Abstract: Sea level rise is a major consequences of climate change. This paper studies climate change uncertainty through an information theory framework and examines the current cost of extreme sea level rise within a real options analysis. We first propose an approach to estimate the risk-neutral density of change in global mean sea level and then use the estimated density to compute the expected overall cost from sea level rise. The proposed framework accounts for extreme sea level rise in computing the theoretical option value.

An information framework for measuring perception alignment in financial markets

co-authored with Viktoria Dalko and Hyeeun Shim.

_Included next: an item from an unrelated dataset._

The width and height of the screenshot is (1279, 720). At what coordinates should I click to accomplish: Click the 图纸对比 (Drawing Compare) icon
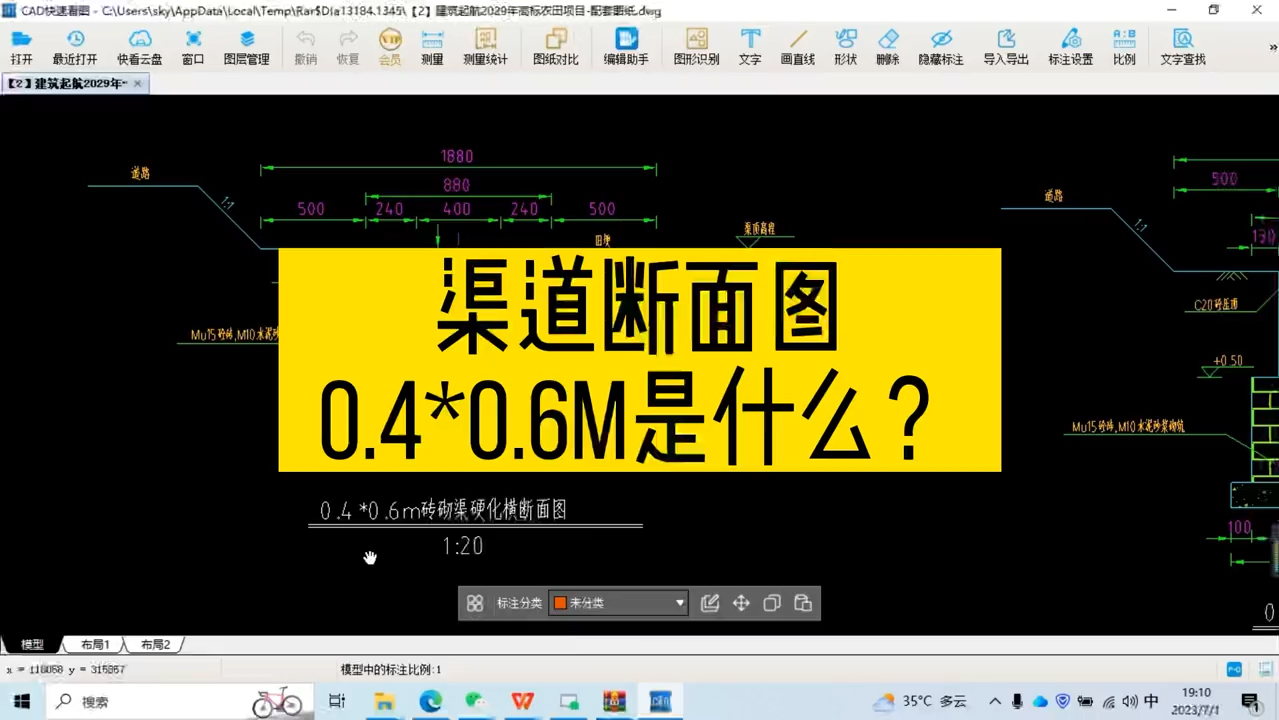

Abstract: At the onset of the COVID-19 pandemic, the CBOE volatility index reached heights last experienced during the 2008 financial crisis. The consensus is that the World Health Organization’s announcement of the pandemic contributed to the high level of volatility. The question arises whether we have a potentially robust measure to quantify the degree that investors’ perceptions were suddenly aligned about future asset returns due to a WHO announcement. This paper provides an information framework to propose measuring the degree of perception alignment based on the perception alignment hypothesis. We provide simulation examples and illustrate empirical evidence of financial market manipulation, and estimate the loss of information due to those cases of perception alignment.

A probabilistic view to capture automation impacts

co-authored with Mariana Saenz.

Abstract: This paper examines the effects of automation on the number of transactions, sales, and cost in the foodservice industry. First, a big data tool is applied to distinguish distributions of transactions during different times of the day. Then the automation impacts on transactions are studied using a probabilistic approach in which the best fitting theoretical probability density is used in constructing simulated sampling distributions. Next, the effects of automation on sales and cost are examined through simulated forecasts and sampling distributions. The simulation studies illustrate how automation increases efficiency and improves forecasting accuracy.